------ INFORMATION PROVIDED
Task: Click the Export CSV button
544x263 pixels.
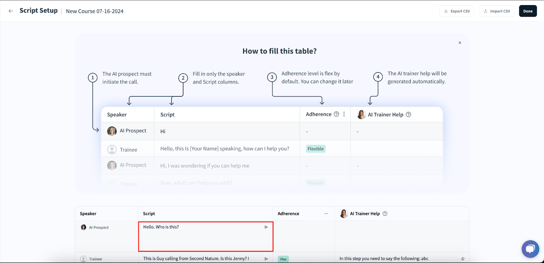Action: tap(457, 11)
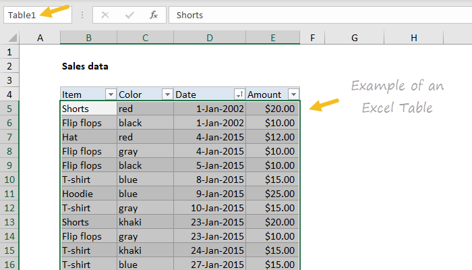Open Insert Function with the fx icon
Image resolution: width=472 pixels, height=270 pixels.
click(154, 15)
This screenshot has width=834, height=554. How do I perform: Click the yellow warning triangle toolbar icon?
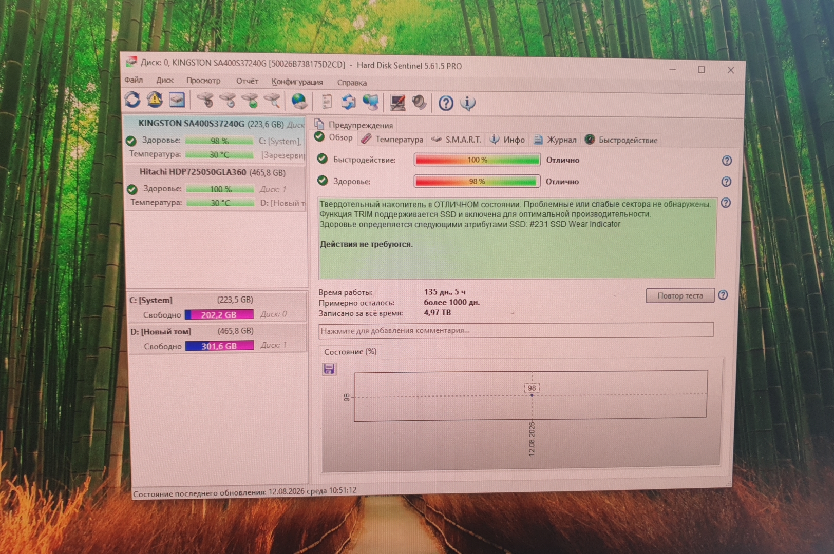(155, 100)
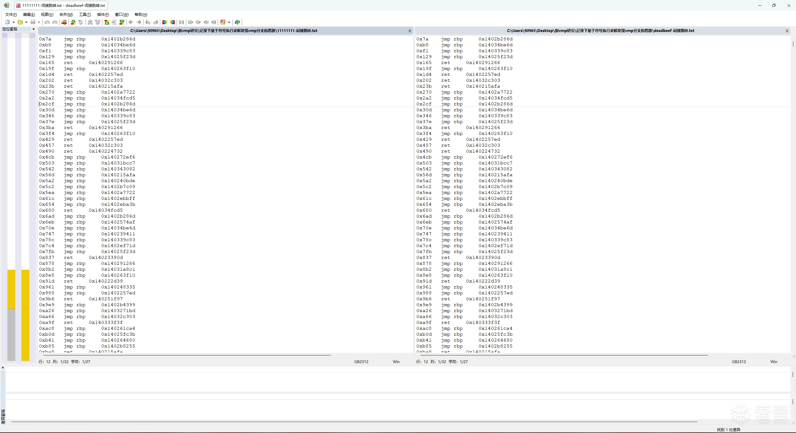Close the 定位窗格 location pane
This screenshot has width=796, height=433.
[34, 29]
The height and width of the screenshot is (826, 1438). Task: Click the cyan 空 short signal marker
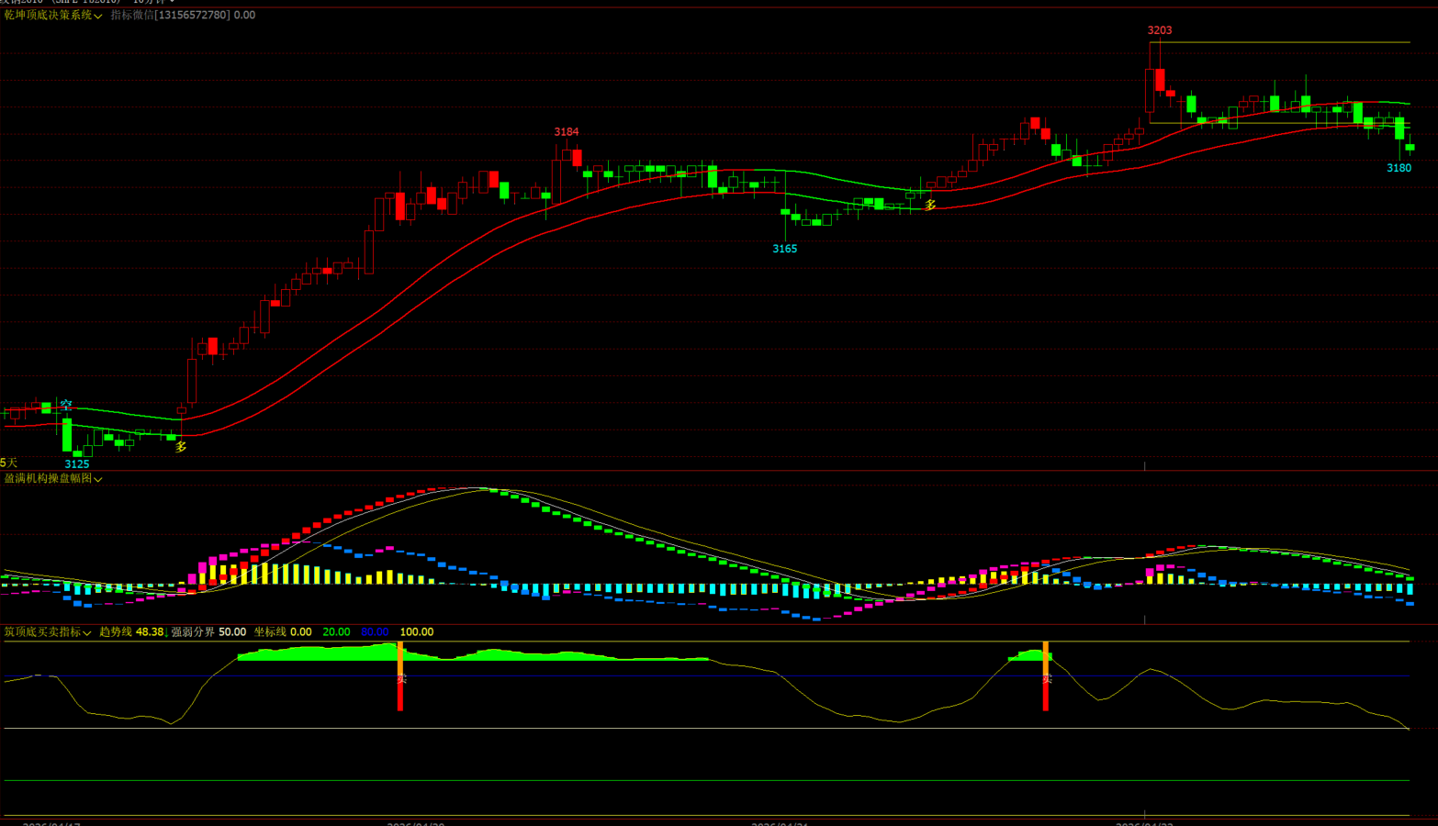[x=66, y=405]
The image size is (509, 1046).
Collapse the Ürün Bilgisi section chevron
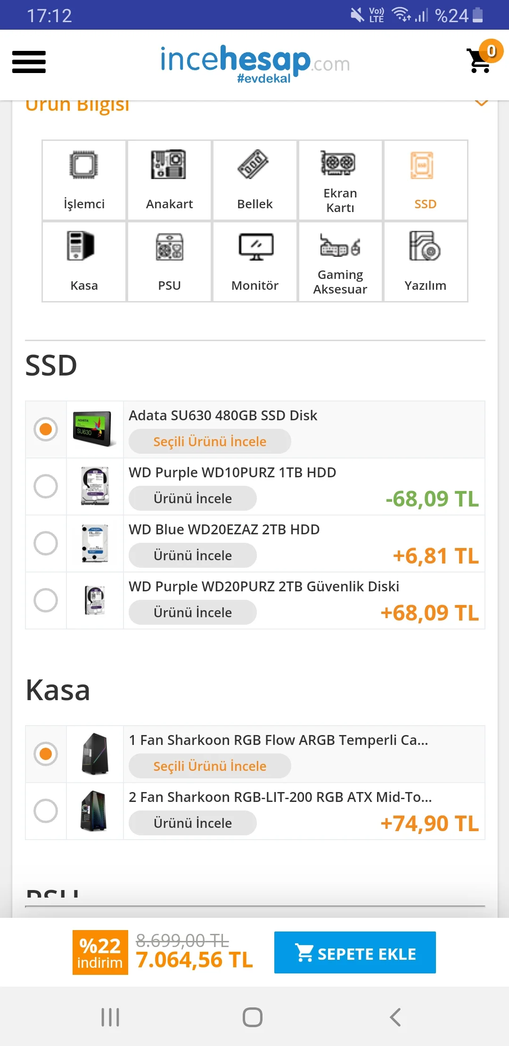(x=481, y=103)
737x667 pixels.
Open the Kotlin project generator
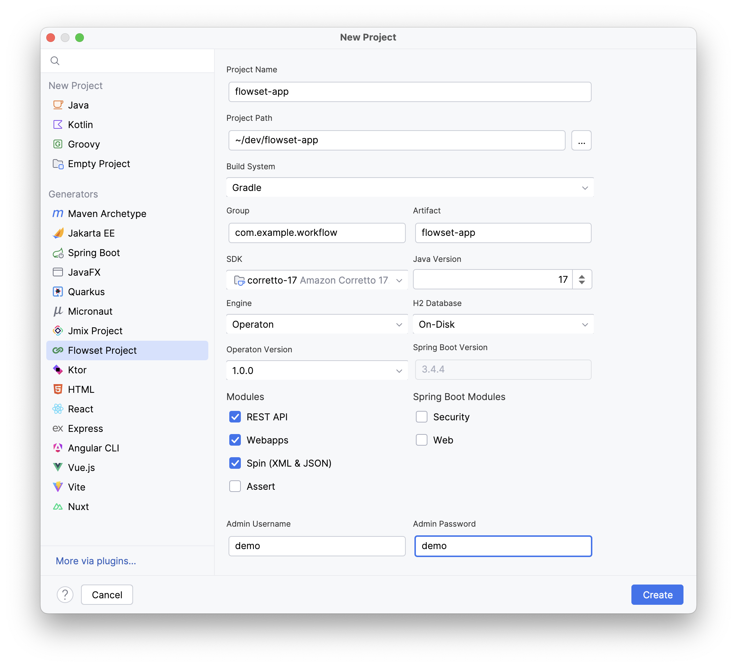80,124
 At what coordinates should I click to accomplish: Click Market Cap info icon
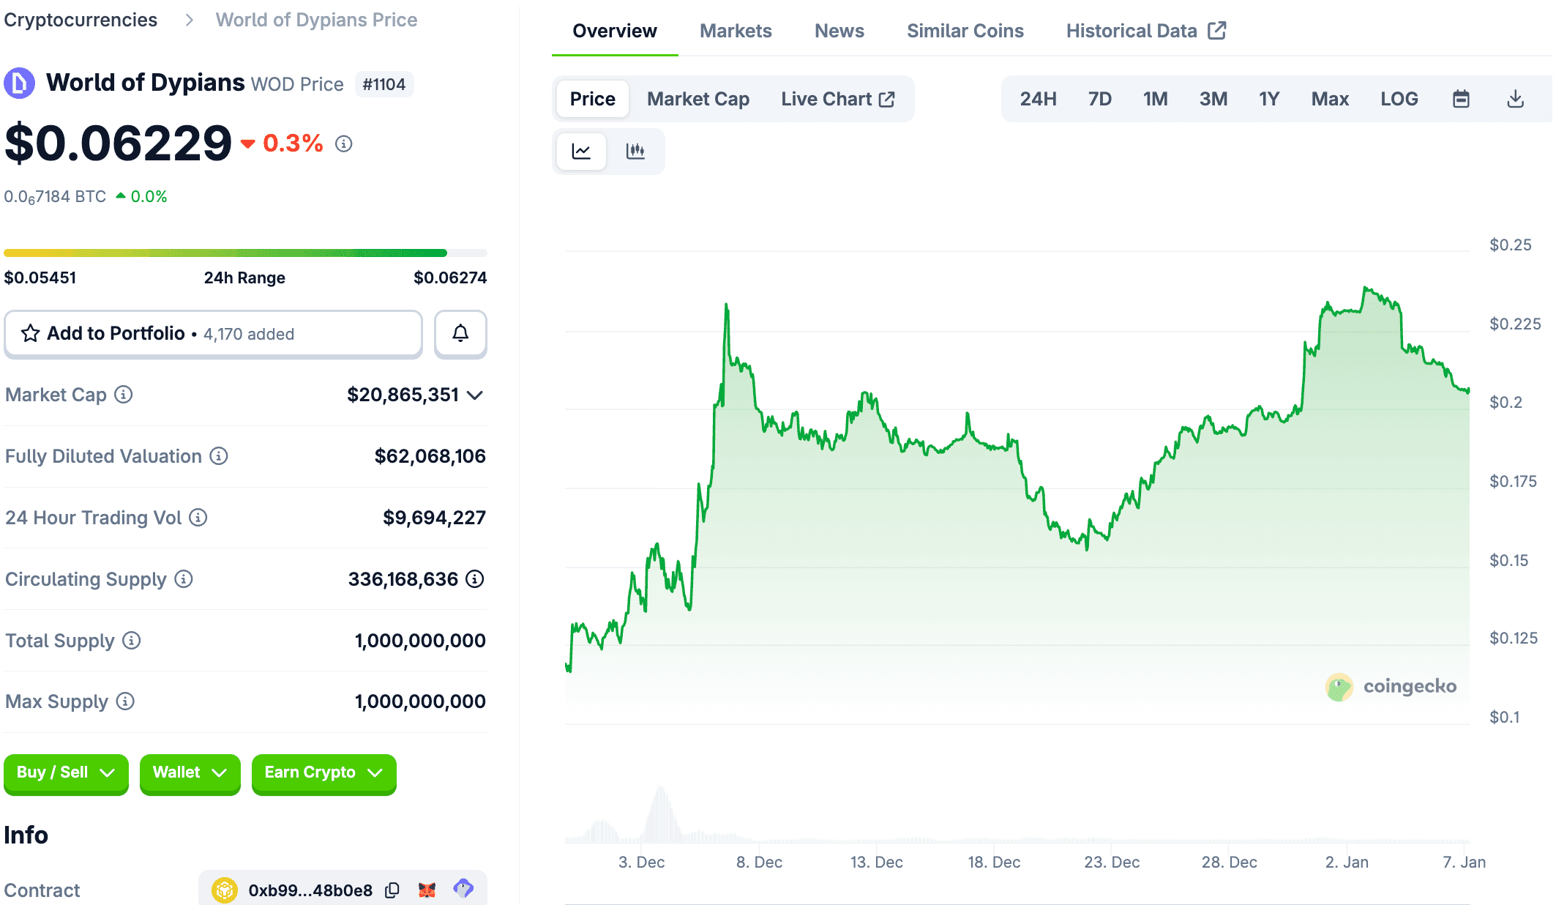124,395
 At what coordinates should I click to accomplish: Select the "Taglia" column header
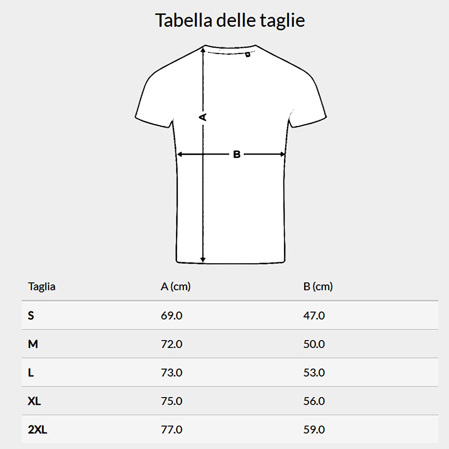42,286
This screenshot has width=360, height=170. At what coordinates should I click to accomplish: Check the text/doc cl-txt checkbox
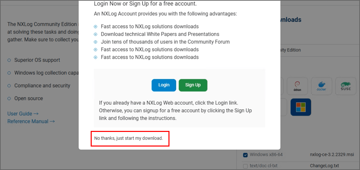coord(246,166)
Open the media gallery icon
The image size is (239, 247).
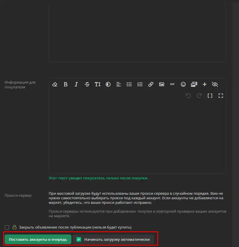pos(194,84)
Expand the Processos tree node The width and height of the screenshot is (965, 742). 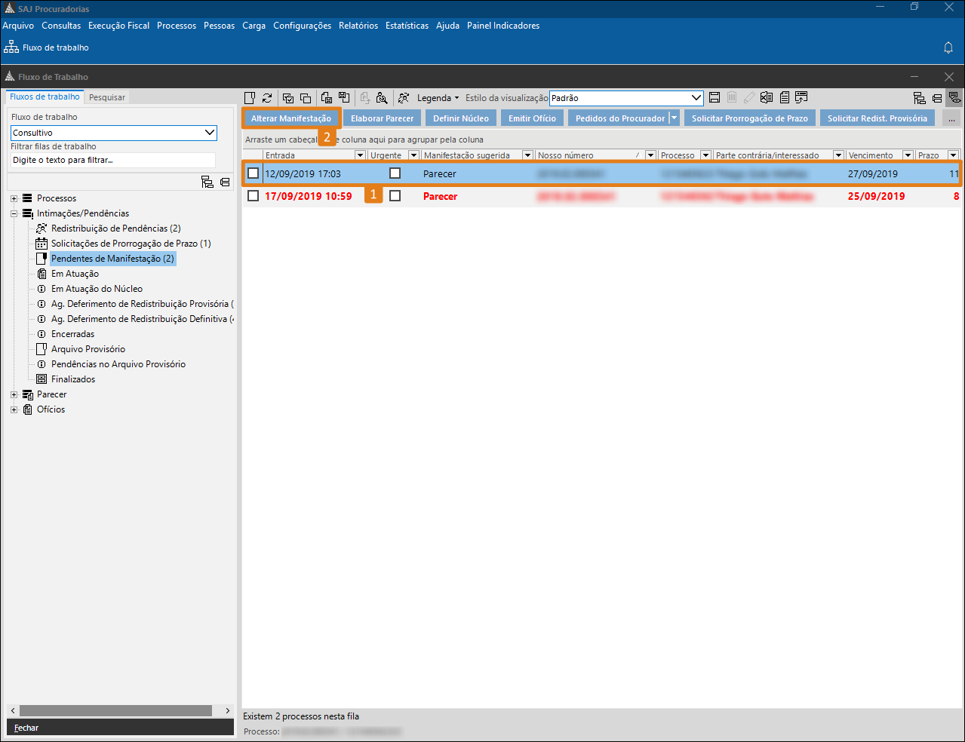(x=14, y=198)
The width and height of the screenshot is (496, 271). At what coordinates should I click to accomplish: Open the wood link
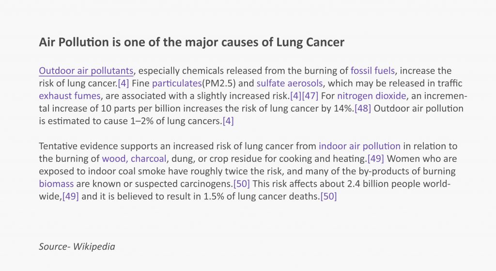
------------
Retype the listing word for word, starting at its first line and ending at the line that contains "click(154, 15)". Leave the pictures out.

• SOLUTION FOR THIS EXERCISE:
Task: Click the Export CSV button
544x263 pixels.
Action: tap(457, 11)
Open Insert Function with the fx icon
Image resolution: width=472 pixels, height=270 pixels.
click(154, 15)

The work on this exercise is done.